Resilience Story #2: Dollar Stores
We’ve covered fast food copiously, but a category we’ve almost entirely overlooked are dollar stores. They aren’t featured in our macro charts (an oversight we’ll be fixing shortly) and as a result we’ve missed their resilience:
Dollar stores are the green line, which spikes during Panic & Prepare along with Grocery, Pharmacies, and Big Box. But unlike Big Box, Dollar Stores remain stubbornly at their 2019 levels.
Dollar stores certainly are cheaper than the competition, but nearly as important – they were perfectly positioned to be closer than the competition, especially in rural communities. For example, Dollar General had been rapidly expanding for more than a year before the pandemic. They entered the era of social distancing with more than 17,000 stores, often located in underserved communities — who now weren’t driving their usual commutes.
Another aspect of our ‘be close’ mantra is consumers continue to look to reduce or consolidate trips. We see more pre planning before shopping trips, longer durations at stores, and strong financial performance from big box retailers that allow shoppers to pick up groceries for several weeks and much more. Dollars stores have benefited strongly from this consolidation: both Dollar Tree and Dollar General cite this consolidation as a major benefit to them in driving their growing sales.
Resilience Story #3: Motels
While we haven’t left the hotel category off our usual macro chart, we have done it a significant injustice by grouping an incredibly diverse industry into a single category. More than any other category we track, “Hotels” has the greatest breadth of performance when you examine the individual brands or subcategories.
Foot traffic to luxury hotels is down more than 60% year over year while traffic to motels is only down less than 10%! While the encompassing ‘Hotel’ category allows us to track macro demand for travel, clearly we’re missing a story when we group a St. Regis Resort with a Motel 6.

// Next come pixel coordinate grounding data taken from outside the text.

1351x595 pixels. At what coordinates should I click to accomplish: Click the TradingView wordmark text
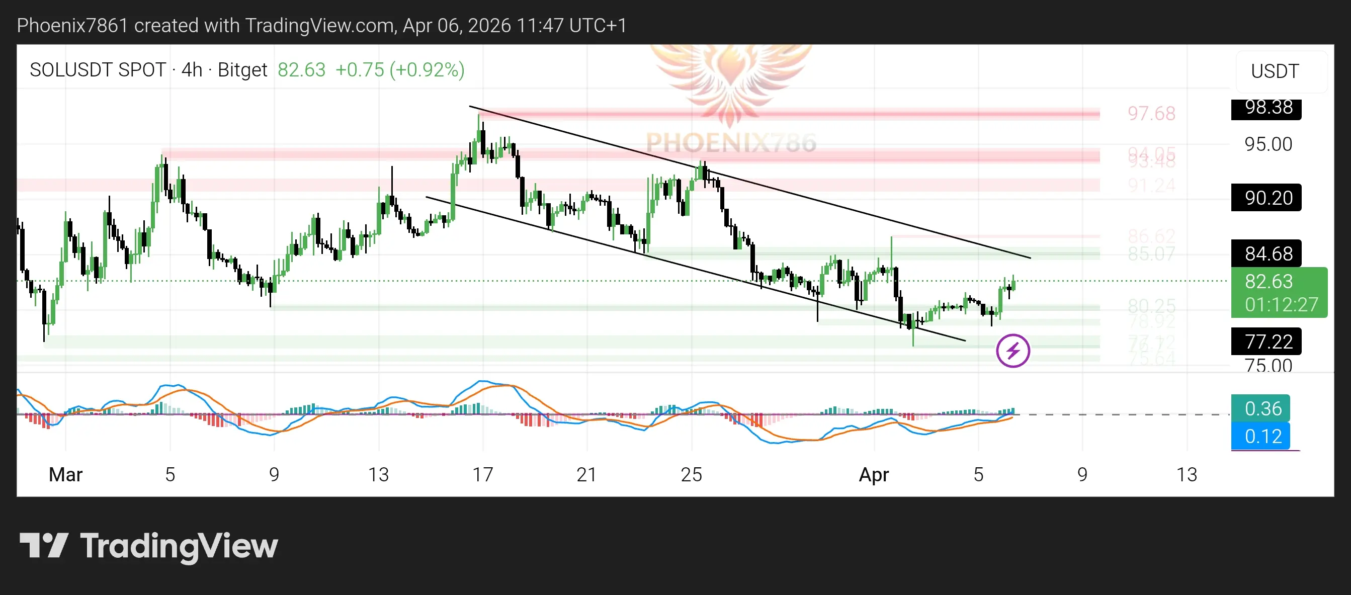[179, 546]
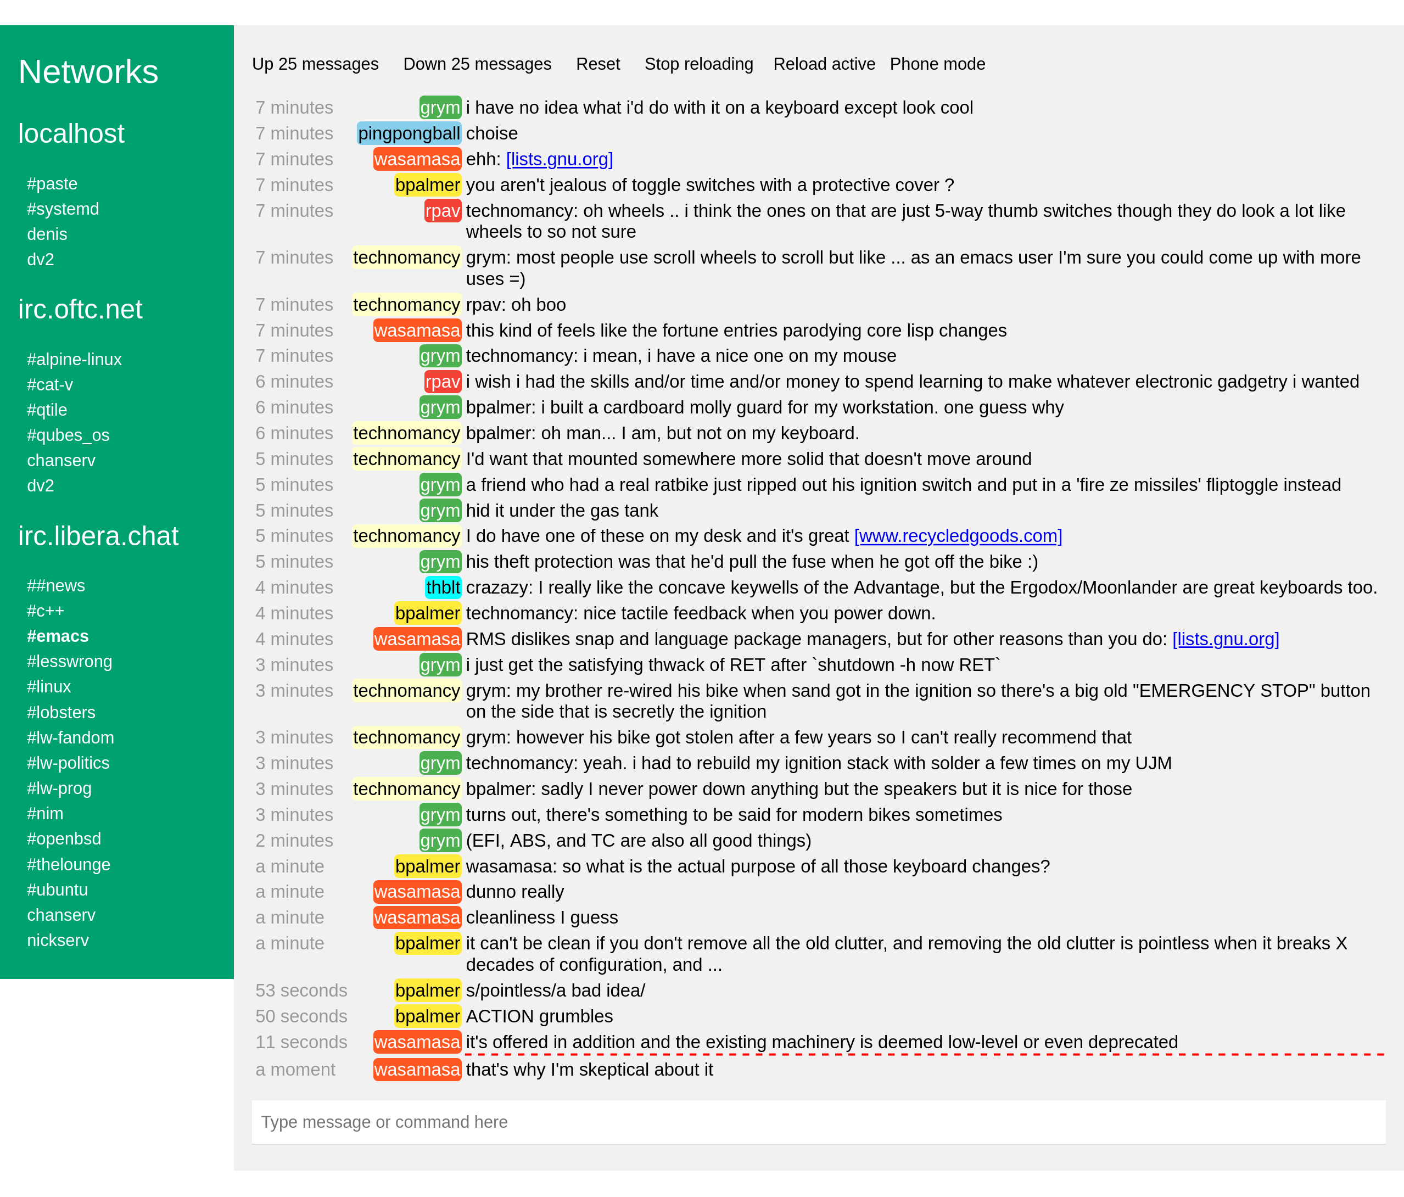Image resolution: width=1404 pixels, height=1197 pixels.
Task: Select the irc.oftc.net network heading
Action: pos(80,309)
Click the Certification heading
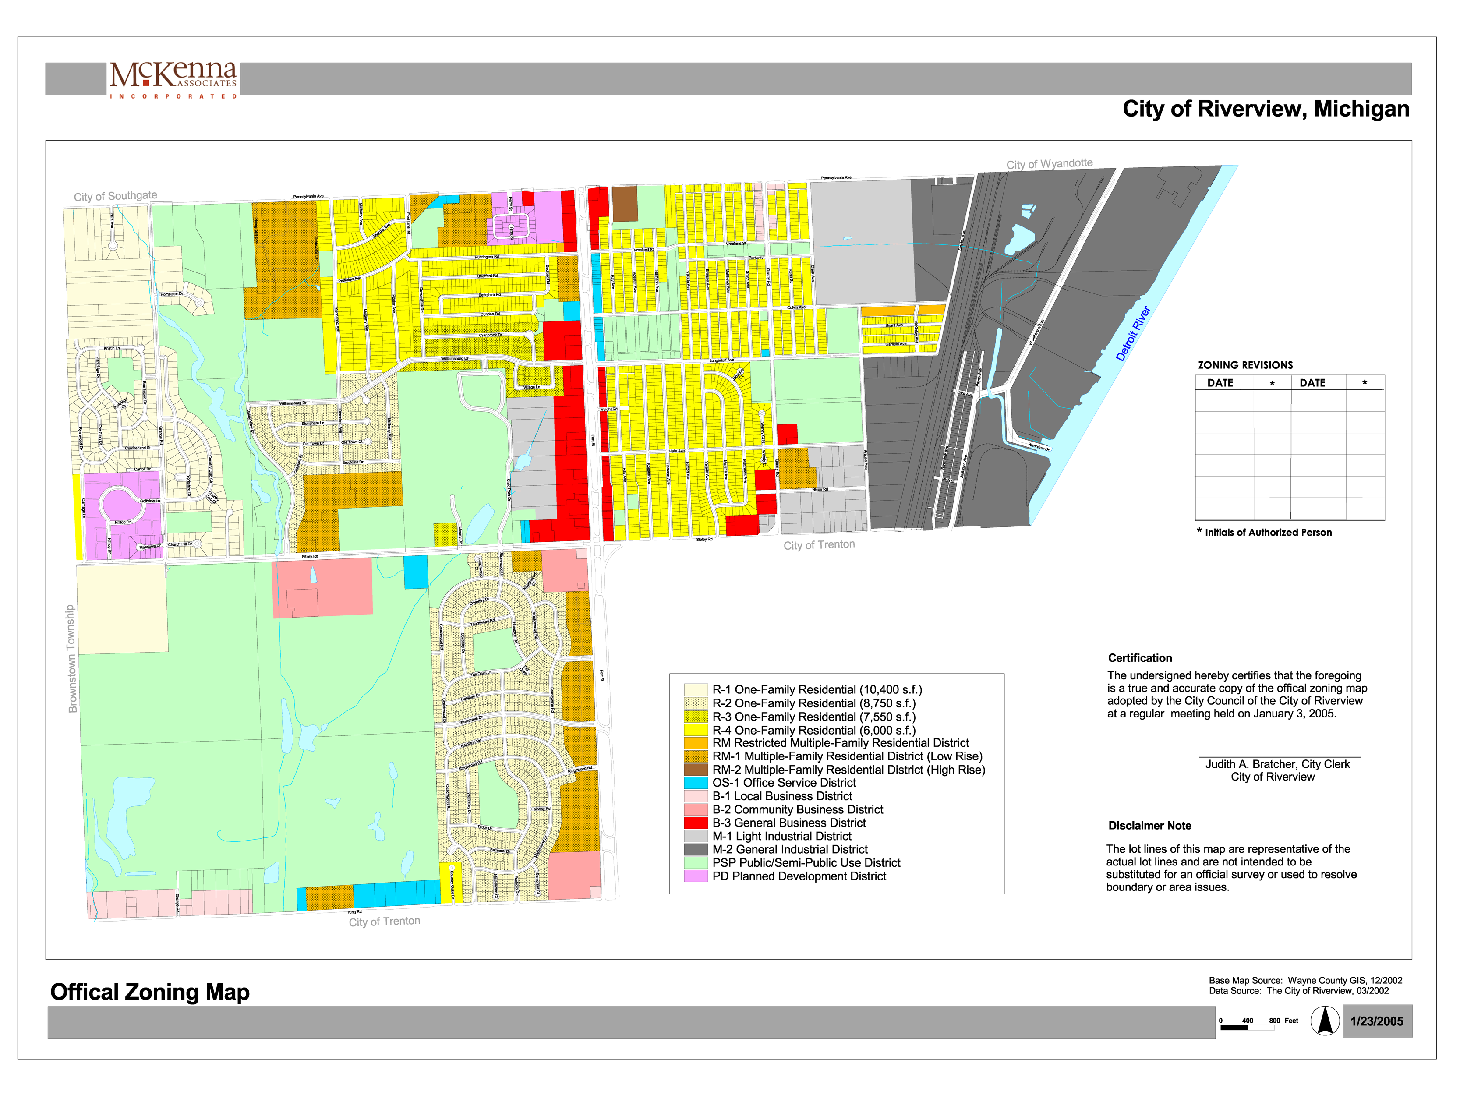 click(x=1140, y=658)
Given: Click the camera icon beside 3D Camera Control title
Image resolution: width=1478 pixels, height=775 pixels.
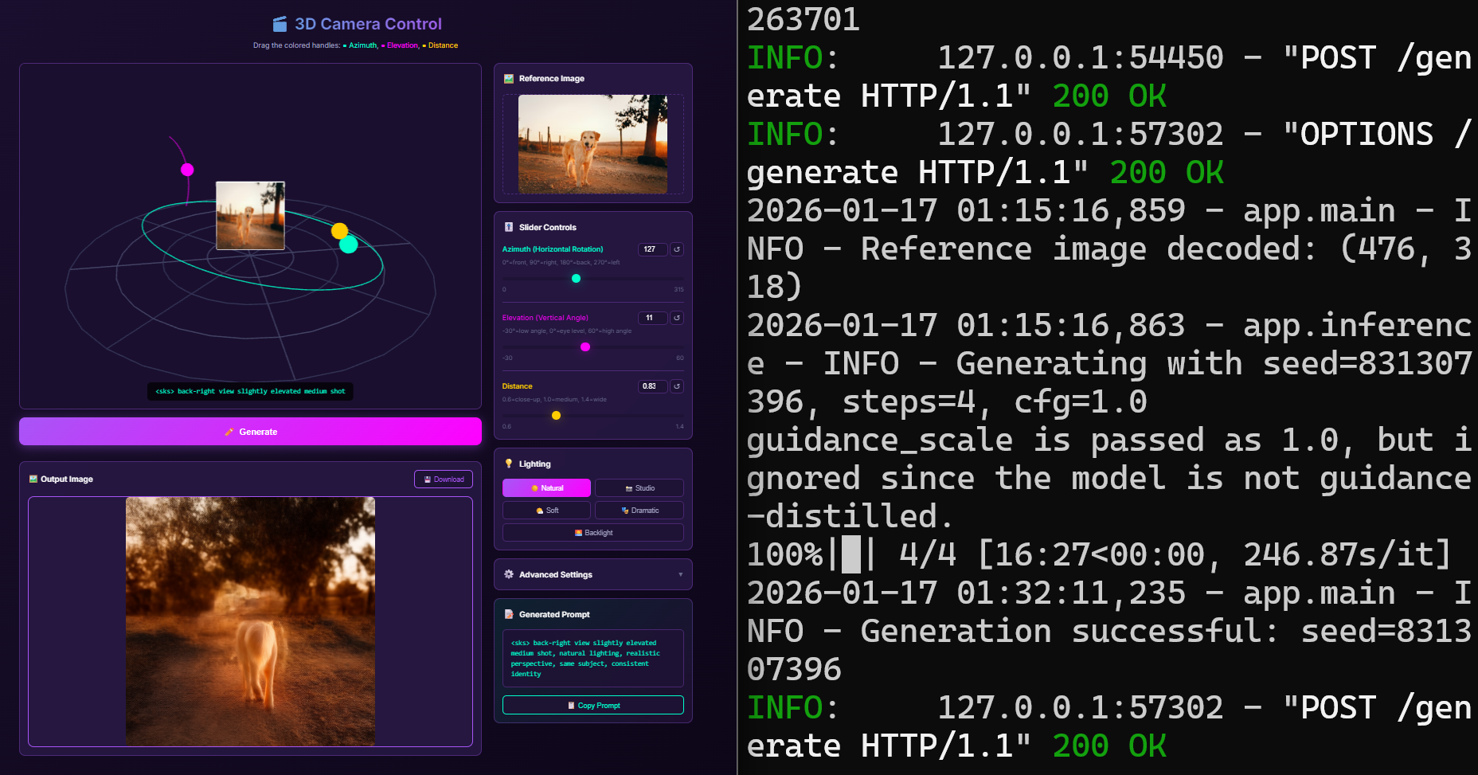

We’ve broken out these specific subcategories — motels, extended stay hotels, and luxury hotels — to illustrate another success story: the resilience of roadside motels.
- They strongly benefit from the return of the road trip as the default, socially distant vacation.
- Their single-story design, lack of indoor common areas, and doors that often open directly onto parking lots are less risky for safety-minded consumers.
- They’re cheaper than other hotels formats. And when you aren’t going to be using shared amenities, there’s less of a reason to pay more.
- Their usual business customers — “truckers, doctors and construction, maintenance, food-processing, agriculture and government workers” — were less likely to work from home.
This story is strongly compatible with the foot traffic picture we’re seeing above. For Motels, traffic fell less, recovered quicker, and remained resilient throughout the Summer Slump.
When we break down the subcategories by brand, the story holds well. Almost universally motels are fairing similarly, suggesting a macro trend is at work. Further, these brands have almost universally been highlighting safety measures and cleaning routines in their messaging, ensuring they check that box in consumers’ minds.
Worth mentioning are the extended stay hotels — like Extended Stay America, Suburban, Homewood Suites, and Residence Inn. This category fell further, but recovered quickly compared to the broader market. Reviewing our travel data, we believe this surge is due to the presence of kitchens and kitchenettes in these venues, allowing diners to continue to dine in and cook comfortably while maintaining social distance during vacations.
As we can see, to succeed during social distancing businesses need to be cheaper, closer, and safer than their alternatives. These are the new table stakes. Businesses that can check these boxes better than the rest of their category – and communicate it effectively to consumers – stand to steal share during this tumultuous time.